START Entries shown
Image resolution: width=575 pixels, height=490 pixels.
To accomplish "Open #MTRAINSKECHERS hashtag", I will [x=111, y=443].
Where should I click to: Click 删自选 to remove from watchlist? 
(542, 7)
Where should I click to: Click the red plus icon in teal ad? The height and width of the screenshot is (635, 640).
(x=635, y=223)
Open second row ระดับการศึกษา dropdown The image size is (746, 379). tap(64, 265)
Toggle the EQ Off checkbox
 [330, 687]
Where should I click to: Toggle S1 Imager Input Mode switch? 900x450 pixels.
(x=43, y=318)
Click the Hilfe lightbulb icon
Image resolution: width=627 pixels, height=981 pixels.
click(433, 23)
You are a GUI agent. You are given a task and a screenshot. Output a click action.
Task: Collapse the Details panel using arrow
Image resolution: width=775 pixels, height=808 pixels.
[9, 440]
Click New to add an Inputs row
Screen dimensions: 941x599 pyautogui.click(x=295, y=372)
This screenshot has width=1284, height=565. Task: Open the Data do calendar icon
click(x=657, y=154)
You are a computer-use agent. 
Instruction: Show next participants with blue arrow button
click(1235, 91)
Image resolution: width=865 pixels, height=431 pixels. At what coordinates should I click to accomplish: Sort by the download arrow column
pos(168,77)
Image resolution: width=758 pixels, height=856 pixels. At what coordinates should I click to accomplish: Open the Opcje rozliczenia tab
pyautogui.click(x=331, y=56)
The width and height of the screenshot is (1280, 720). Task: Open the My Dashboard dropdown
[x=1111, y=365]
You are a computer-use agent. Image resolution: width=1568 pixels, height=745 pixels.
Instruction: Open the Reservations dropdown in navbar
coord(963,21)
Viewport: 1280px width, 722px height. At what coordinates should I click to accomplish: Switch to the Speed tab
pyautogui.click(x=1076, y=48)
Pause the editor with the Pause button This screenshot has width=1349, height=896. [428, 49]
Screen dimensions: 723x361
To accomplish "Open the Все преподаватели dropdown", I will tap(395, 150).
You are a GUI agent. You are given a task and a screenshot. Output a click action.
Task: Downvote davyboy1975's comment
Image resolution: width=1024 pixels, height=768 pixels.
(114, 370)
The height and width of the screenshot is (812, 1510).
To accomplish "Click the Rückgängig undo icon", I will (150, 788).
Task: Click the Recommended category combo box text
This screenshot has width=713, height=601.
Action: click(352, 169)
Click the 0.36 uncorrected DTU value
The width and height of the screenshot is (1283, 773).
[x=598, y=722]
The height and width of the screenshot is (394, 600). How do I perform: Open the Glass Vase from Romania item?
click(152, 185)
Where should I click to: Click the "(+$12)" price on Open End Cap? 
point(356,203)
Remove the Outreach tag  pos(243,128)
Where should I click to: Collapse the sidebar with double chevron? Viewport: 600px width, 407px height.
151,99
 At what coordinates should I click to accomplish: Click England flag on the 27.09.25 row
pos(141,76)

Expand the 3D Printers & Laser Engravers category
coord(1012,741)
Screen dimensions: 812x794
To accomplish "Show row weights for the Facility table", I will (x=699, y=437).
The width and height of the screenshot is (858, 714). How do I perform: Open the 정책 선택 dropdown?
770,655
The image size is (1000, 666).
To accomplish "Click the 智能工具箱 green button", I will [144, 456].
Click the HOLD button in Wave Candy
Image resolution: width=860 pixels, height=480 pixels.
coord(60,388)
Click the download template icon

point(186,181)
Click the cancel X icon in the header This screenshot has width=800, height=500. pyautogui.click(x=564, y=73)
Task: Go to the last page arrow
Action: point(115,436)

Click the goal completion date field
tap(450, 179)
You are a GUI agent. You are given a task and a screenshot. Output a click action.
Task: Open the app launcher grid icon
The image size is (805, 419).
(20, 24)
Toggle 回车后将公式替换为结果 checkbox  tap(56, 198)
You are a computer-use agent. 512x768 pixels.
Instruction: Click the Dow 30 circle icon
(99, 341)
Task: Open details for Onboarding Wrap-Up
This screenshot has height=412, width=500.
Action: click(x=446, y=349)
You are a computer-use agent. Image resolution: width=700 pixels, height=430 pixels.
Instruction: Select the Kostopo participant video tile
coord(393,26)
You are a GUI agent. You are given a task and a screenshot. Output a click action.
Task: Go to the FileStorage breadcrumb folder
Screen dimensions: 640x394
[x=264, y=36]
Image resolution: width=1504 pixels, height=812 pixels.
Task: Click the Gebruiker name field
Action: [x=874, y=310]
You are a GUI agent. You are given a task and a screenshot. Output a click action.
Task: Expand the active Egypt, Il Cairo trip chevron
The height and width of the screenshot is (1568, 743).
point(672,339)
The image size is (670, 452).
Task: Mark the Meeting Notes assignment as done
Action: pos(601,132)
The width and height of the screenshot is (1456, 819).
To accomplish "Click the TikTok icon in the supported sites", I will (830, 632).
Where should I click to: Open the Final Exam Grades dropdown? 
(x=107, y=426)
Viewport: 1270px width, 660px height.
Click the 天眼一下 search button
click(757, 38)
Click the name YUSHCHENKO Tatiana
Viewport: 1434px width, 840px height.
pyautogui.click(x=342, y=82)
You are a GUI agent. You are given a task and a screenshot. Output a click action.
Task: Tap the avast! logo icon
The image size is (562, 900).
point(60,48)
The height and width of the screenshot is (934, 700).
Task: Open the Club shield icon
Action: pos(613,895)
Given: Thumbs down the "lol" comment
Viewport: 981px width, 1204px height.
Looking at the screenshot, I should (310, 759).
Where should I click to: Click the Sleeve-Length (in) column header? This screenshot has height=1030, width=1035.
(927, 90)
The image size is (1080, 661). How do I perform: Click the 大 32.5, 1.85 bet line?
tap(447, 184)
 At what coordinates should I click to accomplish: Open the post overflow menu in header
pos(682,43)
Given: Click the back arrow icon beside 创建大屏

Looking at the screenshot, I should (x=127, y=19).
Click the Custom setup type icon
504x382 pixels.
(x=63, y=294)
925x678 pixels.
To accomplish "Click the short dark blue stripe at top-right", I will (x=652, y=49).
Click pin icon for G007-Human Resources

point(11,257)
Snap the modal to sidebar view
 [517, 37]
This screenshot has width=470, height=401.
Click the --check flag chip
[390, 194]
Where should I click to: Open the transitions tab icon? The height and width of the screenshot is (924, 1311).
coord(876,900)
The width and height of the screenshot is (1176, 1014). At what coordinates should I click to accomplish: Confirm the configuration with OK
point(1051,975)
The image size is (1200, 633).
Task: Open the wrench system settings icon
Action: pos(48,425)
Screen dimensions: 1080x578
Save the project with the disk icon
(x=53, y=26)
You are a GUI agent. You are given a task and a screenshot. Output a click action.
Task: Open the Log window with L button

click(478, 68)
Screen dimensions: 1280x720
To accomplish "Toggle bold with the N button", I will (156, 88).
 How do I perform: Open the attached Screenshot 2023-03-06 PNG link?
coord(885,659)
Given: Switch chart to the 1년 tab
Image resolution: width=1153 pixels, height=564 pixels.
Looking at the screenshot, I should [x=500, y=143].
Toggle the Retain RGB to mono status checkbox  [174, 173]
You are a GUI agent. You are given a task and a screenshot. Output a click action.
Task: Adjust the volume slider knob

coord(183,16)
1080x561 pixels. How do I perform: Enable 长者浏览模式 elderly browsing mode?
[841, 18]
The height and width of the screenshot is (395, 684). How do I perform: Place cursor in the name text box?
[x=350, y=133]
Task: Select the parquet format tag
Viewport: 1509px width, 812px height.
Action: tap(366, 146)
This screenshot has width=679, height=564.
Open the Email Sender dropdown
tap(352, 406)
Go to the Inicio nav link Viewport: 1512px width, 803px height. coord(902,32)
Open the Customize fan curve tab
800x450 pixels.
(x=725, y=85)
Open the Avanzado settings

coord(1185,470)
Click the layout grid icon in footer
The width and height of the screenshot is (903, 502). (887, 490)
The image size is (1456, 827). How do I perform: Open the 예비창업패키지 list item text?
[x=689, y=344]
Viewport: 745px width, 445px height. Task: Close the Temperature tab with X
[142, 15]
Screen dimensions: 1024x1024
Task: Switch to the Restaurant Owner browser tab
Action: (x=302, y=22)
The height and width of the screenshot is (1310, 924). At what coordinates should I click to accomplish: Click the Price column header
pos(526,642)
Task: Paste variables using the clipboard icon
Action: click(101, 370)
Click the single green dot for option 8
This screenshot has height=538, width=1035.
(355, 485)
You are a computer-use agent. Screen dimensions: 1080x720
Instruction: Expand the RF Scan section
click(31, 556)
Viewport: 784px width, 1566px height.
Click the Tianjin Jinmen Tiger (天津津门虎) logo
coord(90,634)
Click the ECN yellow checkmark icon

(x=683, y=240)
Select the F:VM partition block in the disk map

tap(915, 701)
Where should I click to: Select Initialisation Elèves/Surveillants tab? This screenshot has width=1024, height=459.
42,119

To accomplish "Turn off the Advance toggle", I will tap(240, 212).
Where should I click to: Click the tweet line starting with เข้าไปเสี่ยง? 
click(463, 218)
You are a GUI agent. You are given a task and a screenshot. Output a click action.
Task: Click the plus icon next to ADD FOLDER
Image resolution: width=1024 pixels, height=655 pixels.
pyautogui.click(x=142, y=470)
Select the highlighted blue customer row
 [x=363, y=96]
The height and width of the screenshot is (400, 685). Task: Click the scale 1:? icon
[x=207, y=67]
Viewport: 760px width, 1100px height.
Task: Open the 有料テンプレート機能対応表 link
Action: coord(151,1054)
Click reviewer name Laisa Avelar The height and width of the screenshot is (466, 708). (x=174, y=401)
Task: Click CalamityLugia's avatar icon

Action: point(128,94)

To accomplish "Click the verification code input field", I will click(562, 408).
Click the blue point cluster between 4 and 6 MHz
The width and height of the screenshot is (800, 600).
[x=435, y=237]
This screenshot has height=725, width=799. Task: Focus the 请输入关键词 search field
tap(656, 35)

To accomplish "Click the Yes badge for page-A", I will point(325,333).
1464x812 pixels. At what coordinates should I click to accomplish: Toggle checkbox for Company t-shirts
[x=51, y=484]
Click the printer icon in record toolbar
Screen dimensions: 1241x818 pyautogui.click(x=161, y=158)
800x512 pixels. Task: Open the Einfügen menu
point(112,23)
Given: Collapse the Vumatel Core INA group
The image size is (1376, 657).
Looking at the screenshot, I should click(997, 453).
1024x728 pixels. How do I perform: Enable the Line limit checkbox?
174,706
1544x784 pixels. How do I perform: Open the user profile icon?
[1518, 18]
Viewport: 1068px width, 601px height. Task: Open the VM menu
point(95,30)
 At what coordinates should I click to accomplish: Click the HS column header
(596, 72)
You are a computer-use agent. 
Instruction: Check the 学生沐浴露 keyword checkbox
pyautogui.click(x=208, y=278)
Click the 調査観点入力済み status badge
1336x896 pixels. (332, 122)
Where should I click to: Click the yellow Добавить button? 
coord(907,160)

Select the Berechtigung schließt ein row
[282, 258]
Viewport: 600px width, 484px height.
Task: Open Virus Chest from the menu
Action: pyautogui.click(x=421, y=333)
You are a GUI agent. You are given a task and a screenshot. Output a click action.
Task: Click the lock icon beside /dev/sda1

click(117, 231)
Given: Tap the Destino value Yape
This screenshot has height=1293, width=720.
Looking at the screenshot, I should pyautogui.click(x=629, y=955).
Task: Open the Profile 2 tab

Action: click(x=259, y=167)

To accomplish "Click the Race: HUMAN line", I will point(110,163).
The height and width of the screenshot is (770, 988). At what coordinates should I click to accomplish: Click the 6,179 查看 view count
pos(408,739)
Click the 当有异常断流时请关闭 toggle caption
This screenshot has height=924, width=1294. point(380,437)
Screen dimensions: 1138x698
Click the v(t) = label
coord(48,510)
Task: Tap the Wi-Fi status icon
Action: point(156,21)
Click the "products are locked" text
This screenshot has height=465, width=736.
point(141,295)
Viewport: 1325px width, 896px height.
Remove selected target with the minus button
END Entries shown
With the line holding "Image resolution: width=758" as the first and the line holding "Screen dimensions: 723x361" as the last, please transcribe exactly the lines of the material above in that range and nothing else.

### Answer to the problem
Image resolution: width=758 pixels, height=856 pixels. At what coordinates should I click to accomplish: Open the Opcje rozliczenia tab
pyautogui.click(x=331, y=56)
The width and height of the screenshot is (1280, 720). Task: Open the My Dashboard dropdown
[x=1111, y=365]
You are a computer-use agent. Image resolution: width=1568 pixels, height=745 pixels.
Instruction: Open the Reservations dropdown in navbar
coord(963,21)
Viewport: 1280px width, 722px height. At what coordinates should I click to accomplish: Switch to the Speed tab
pyautogui.click(x=1076, y=48)
Pause the editor with the Pause button This screenshot has width=1349, height=896. [428, 49]
Screen dimensions: 723x361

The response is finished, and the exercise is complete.